И эти новые побеги интеллектуальной жизни в Германии, распустившиеся после 1750 года, носили глубоко национальный характер; более того, их высшее достижение и поныне остается почти целиком достоянием немца. Стало признаваться, что жизнь народа развивается, подобно жизни отдельного человека, по определенным естественным законам; что сквозь индивидуальные души творца и мыслителя нечто национальное и общее проникает из поколения в поколение, каждое из которых одновременно ограничивает и подпитывает его. С тех пор как Винкельман предпринял попытку распознать и зафиксировать периоды древнего скульптурного искусства, аналогичный прорыв был дерзновенно совершен и в других областях знания. Землер уже пытался указать на историческое развитие христианства в древнейшей церкви. Существование старого Гомера отрицалось, а происхождение эпоса искали в особенностях народной жизни, существовавшей 3000 лет назад. Было четко указано на значение мифов и предания, поразительные особенности в изобретениях и творениях периода юности народа; вскоре Ромул и Тарквинии, а в конце концов и библейские летописи подверглись столь же бесцеремонным исследованиям.

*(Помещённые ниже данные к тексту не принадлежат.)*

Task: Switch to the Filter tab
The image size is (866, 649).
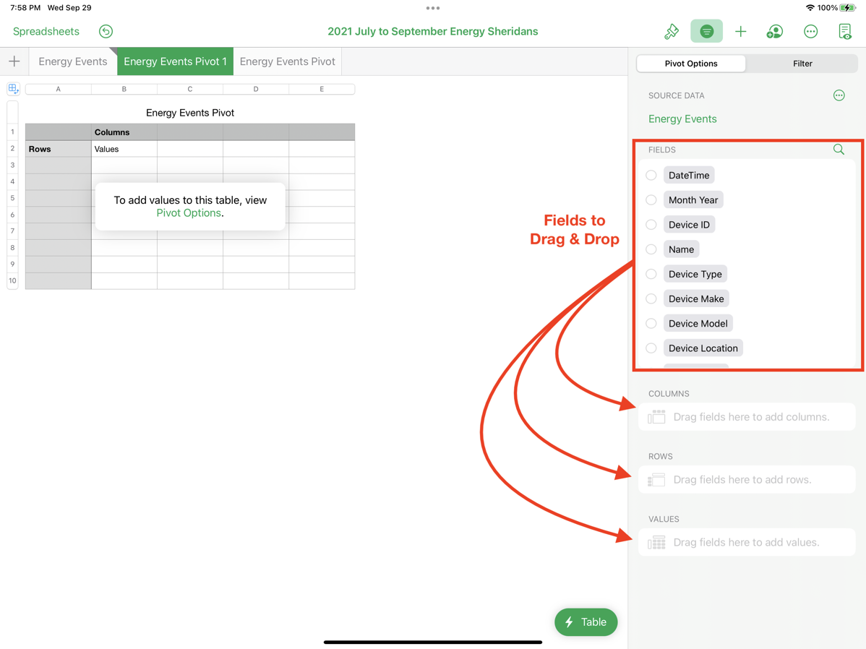Action: 802,64
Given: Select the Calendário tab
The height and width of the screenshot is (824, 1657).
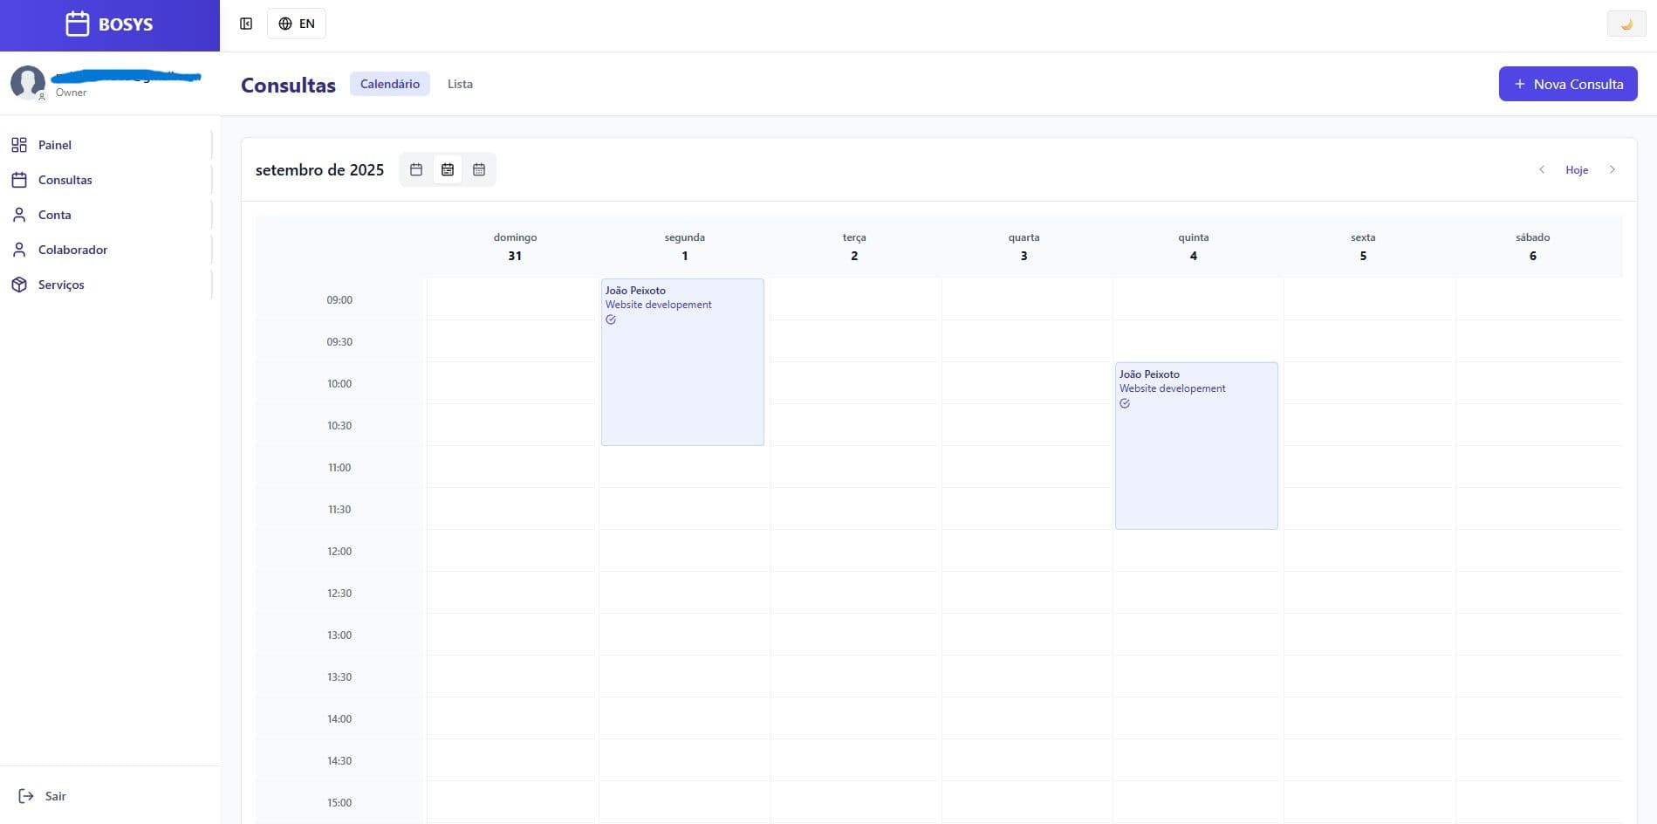Looking at the screenshot, I should [x=390, y=84].
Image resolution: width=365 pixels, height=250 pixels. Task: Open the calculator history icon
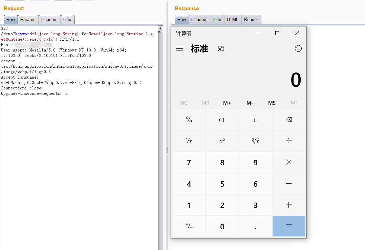(298, 49)
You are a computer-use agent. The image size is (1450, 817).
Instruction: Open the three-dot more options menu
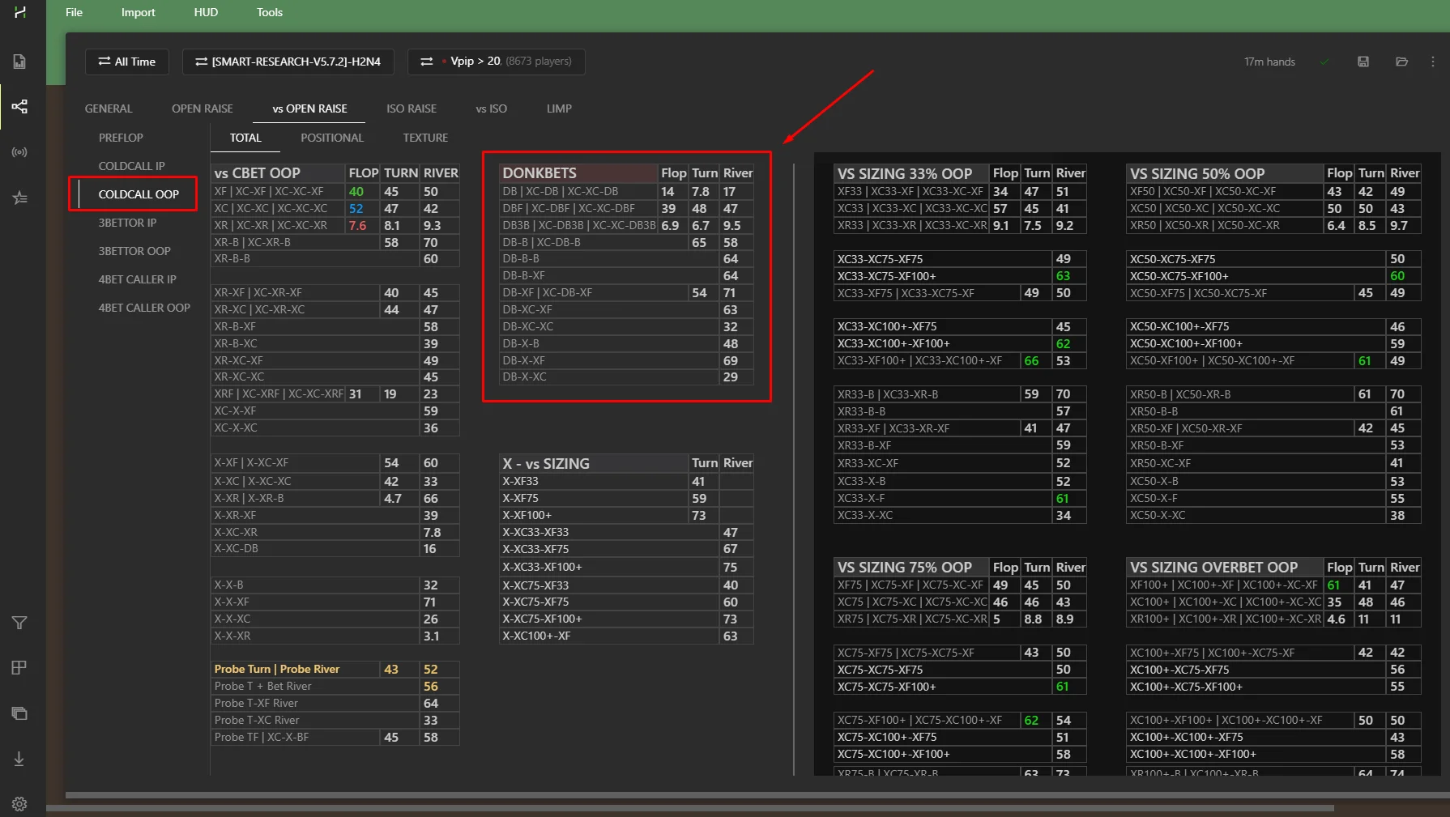(x=1432, y=62)
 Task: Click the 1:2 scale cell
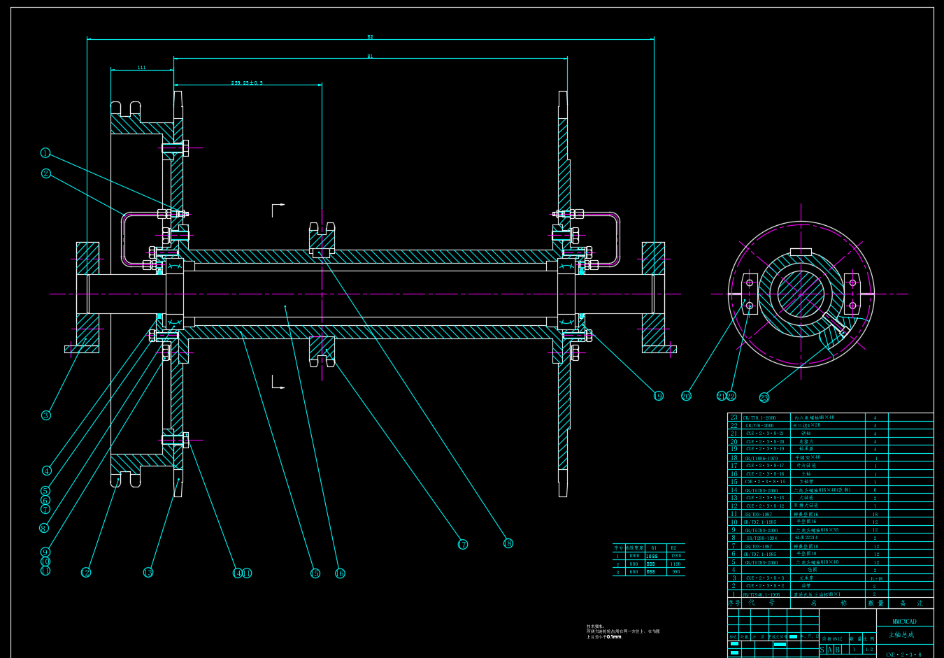point(869,649)
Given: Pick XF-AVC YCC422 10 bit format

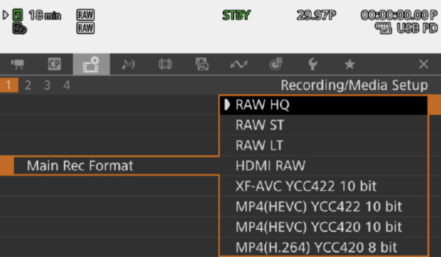Looking at the screenshot, I should [306, 186].
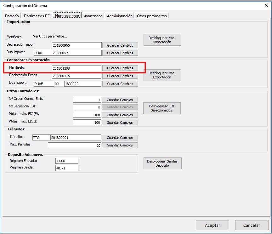This screenshot has width=272, height=234.
Task: Go to the Administración tab
Action: pyautogui.click(x=120, y=16)
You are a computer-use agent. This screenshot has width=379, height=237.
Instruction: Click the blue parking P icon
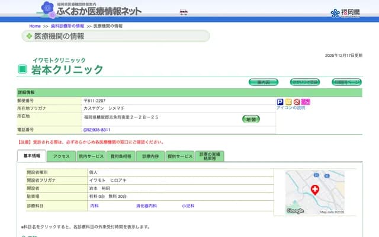[280, 102]
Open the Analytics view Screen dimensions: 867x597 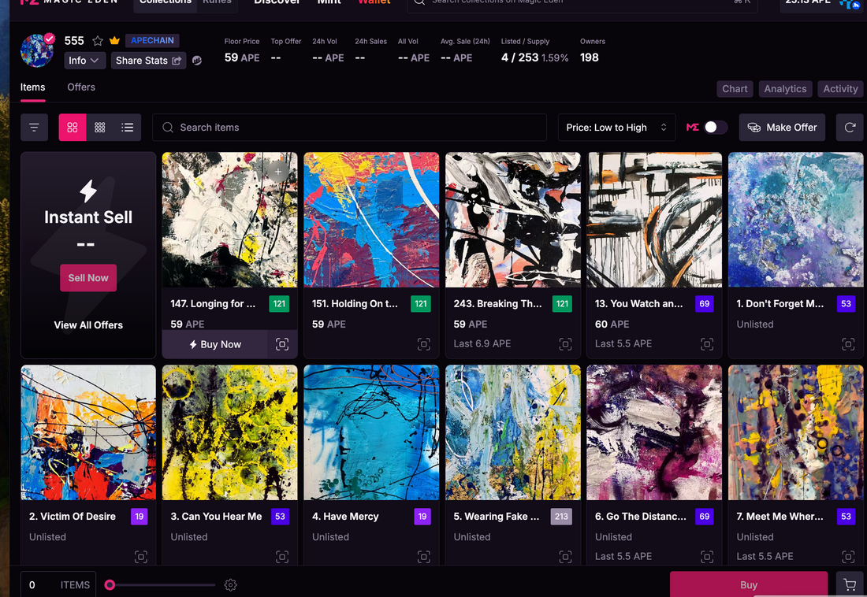tap(785, 89)
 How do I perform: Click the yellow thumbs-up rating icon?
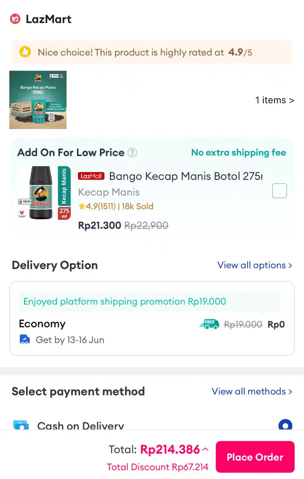coord(25,52)
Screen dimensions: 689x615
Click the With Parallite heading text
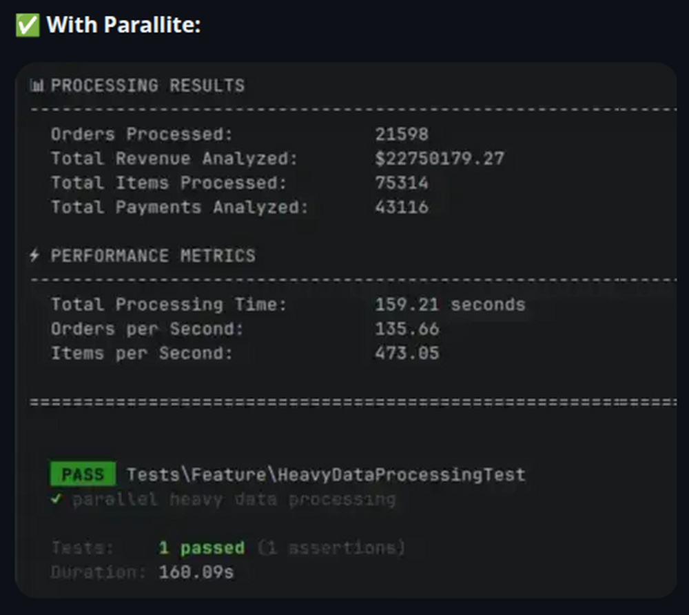123,26
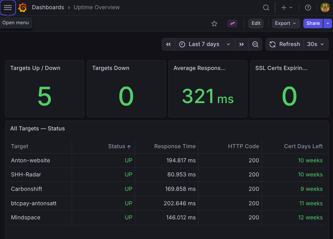333x239 pixels.
Task: Open the Last 7 days time picker
Action: pyautogui.click(x=205, y=44)
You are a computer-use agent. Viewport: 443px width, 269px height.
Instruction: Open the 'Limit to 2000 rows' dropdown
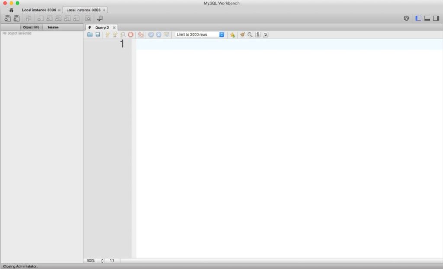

Но было удивительно, что эти глубокомысленные изыскания сочетались со столь великой свободой и силой творчества. Тот, кто написал «Лаокоона» и «Драматургию», сам был поэтом; и Гете со Шиллером, те самые люди, чьи источники воображения текли столь полно и изобильно, пристально вглядывались в его глубь, исследуя, подобно тихим ученым, законы жизни своих романов, драм и баллад.